Un soleil printanier pour un pic-nic de soutien à Emmanuel Giboulot, ce viticulteur Beaunois, qui a refusé d’appliquer un arrêté préfectoral de juin 2013 et de traiter sa vigne contre la flavescence dorée, une maladie mortelle pour la vigne.
Emmanuel a refusé de traiter au « pyrêthre », un insecticide naturel pourtant autorisé en bio. Pourquoi ? Parce que cet insecticide ne détruit pas que la cicadelle, un de vecteurs de la flavescence dorée, mais aussi beaucoup d’autres insectes et micro organismes indispensables à l’équilibre de l’écosystème. C’est un acte de désobéissance cohérent avec la pratique viticole d’Emmanuel et sa famille depuis 40 ans : la « biodynamie » qui cherche à préserver la vie des sols et stimuler les défenses de la plante.

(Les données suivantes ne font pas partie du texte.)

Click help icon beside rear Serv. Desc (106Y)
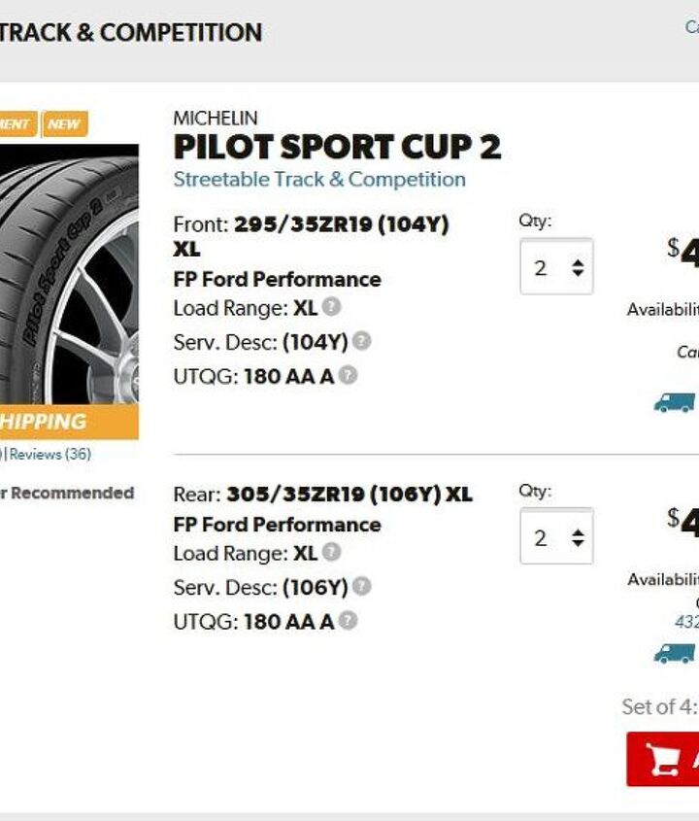699x821 pixels. point(361,587)
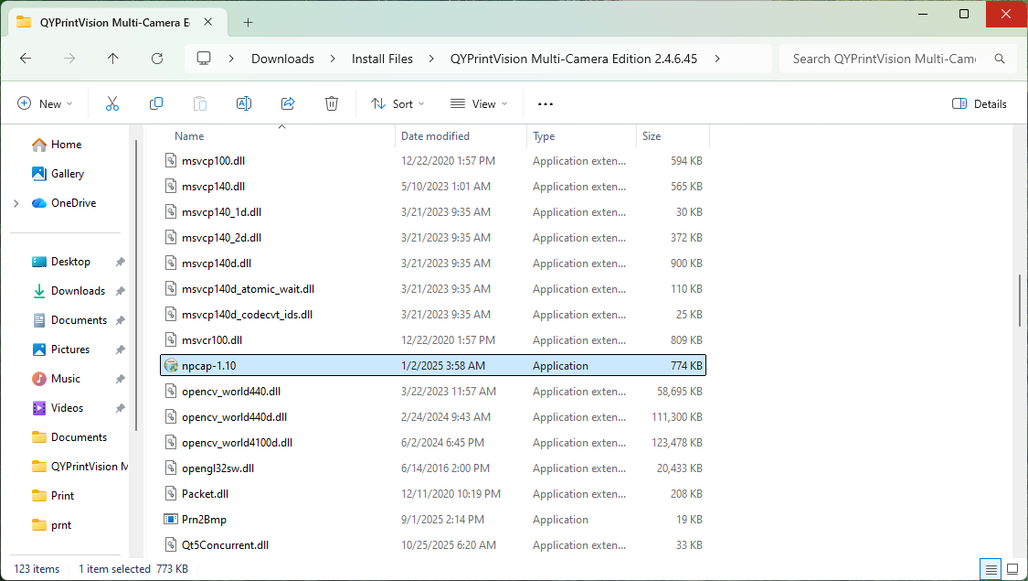Open the See more ellipsis menu

[x=546, y=103]
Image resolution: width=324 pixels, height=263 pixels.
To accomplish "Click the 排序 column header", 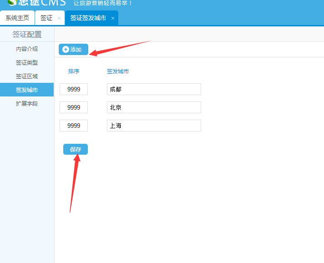I will tap(74, 71).
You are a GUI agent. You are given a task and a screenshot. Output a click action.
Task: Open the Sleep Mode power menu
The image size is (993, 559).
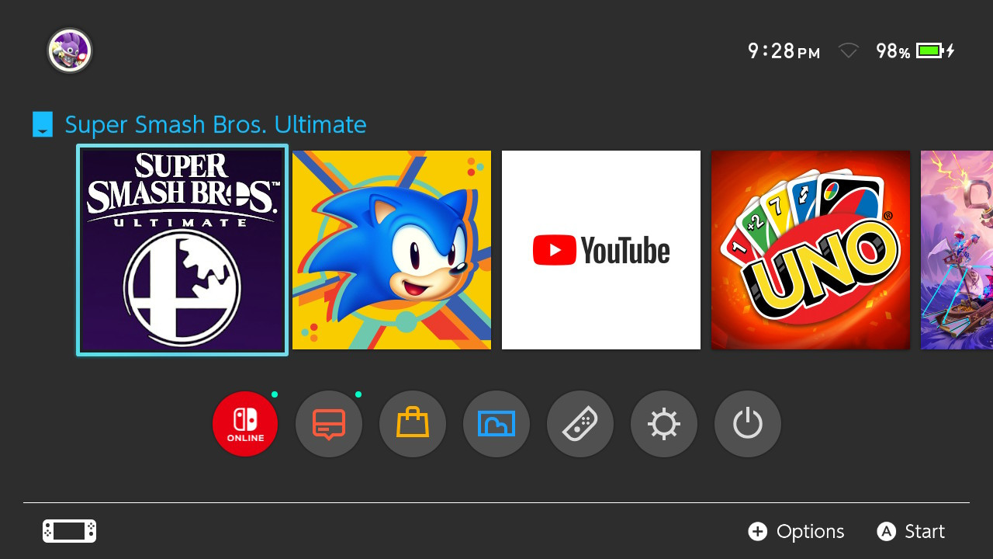pos(748,424)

Plus de 500 personnes, venues de Côte d’Or et de Saône et Loire, mais aussi d’autres régions et de l’étranger : « Giboulot is an honest man » pouvait-on lire sur une pancarte. Le chanteur Daniel Guichard avait, lui, fait le voyage depuis Béziers. Par solidarité bien sûr avec ce viticulteur courageux et lucide, mais aussi pour crier haut et fort « Non aux traitements phytosanitaires, oui à la recherche d’alternatives respectueuses des écosystèmes ».

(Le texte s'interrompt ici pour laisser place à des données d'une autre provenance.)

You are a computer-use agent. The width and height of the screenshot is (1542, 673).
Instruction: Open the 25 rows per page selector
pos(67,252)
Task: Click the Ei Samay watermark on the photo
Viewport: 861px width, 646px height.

Dans la salle d’audience du tribunal correctionnel de Dijon, 80 personnes attentives. Avec un grand sourire, Emmanuel répond clairement à la juge : « Non, bien sûr, je n’ai pas traité ma vigne, parce qu’il n’y avait pas de cas de flavescence avérés en Côte d’Or et qu’il n’y avait pas d’urgence à traiter »
Le chef du service régional de l’alimentation (service de la DRAAF) a rappelé que la flavescence était une maladie mortelle de la vigne, qu’elle était en progression en Bourgogne et sévissait jusqu’ aux limites Sud de la Côte d’Or, avec quelques cas récents dans le département et qu’il était urgent de traiter l’ensemble du prestigieux vignoble de Côte d’Or.
L’avocat d’Emmanuel s’est attaché à récuser l’argument de l’urgence, non démontré ni dans la réalité, ni dans l’arrêté préfectoral. Quant au principe de précaution, évoqué par le représentant de la DRAAF, comment peut-on l’invoquer et le défendre lorsqu’on ordonne de traiter à l’aveugle ? Et de plus avec des produits qui, certes détruisent l’insecte qu’est la cicadelle mais pas d’autres vecteurs de la flavescence.
Les services de l’Etat auront probablement cédé à l’inquiétude, voire au désarroi des viticulteurs traditionnels et de leurs organisations professionnelles, démunis devant ce fléau de la vigne, oubliant sans doute que les traitements chimiques ne sont pas venus à bout de la flavescence et que d’autres traitements, respectueux de l’environnement, existent. En effet, aujourd’hui seul l’arrachage des ceps et le traitement des jeunes plants à l’eau chaude sont vraiment efficaces.
La procureur, de son côté, s’est contentée de dire en substance : « Le problème de fond ne m’intéresse pas. Il y avait un arrêté préfectoral, il fallait l’appliquer. » Ignorance du problème de fond ? Hâte de se débarrasser de ce contrevenant encombrant soutenu par plus de 400 000 internautes et des centaines de manifestants rendus encore plus bruyants par quelques gorgées de Bourgogne ? On pouvait l’imaginer en écoutant la conclusion de son réquisitoire : 1000 Euros d’amende dont 500 avec sursis pour un acte de désobéissance écologique, net et sans bavure, évalué par le code pénal à 30 000 euros d’amende et 6 mois de prison maximum.
Devant les caméras et les micros de la presse régionale et nationale E. Giboulot s’est dit étonné par l’ampleur de la mobilisation suscitée par son acte de désobéissance. Les viticulteurs et les agriculteurs bio, les associations environnementales et le collectif de soutien regroupant plus de 20 organisations syndicales, associatives et politiques se sont remués pour réussir cette manifestation.
A la question web du Bien Public, journal local de Droite : « Comprenez-vous le combat d’E. Giboulot ?», 80 % ont répondu « Oui ». C’est le son de cloche que nous avions déjà entendu sur le marché de Dijon en distribuant nos tracts d’appel à la manifestation du 24 février.
C’est une première victoire qu’il faudra faire transformer par un non lieu le 7 avril, date du jugement mis en délibéré. L’urgence écologique ne supporte pas que soient condamné-e-s celles et ceux qui défendent la vigne et nous produisent du bon vin sans pesticide.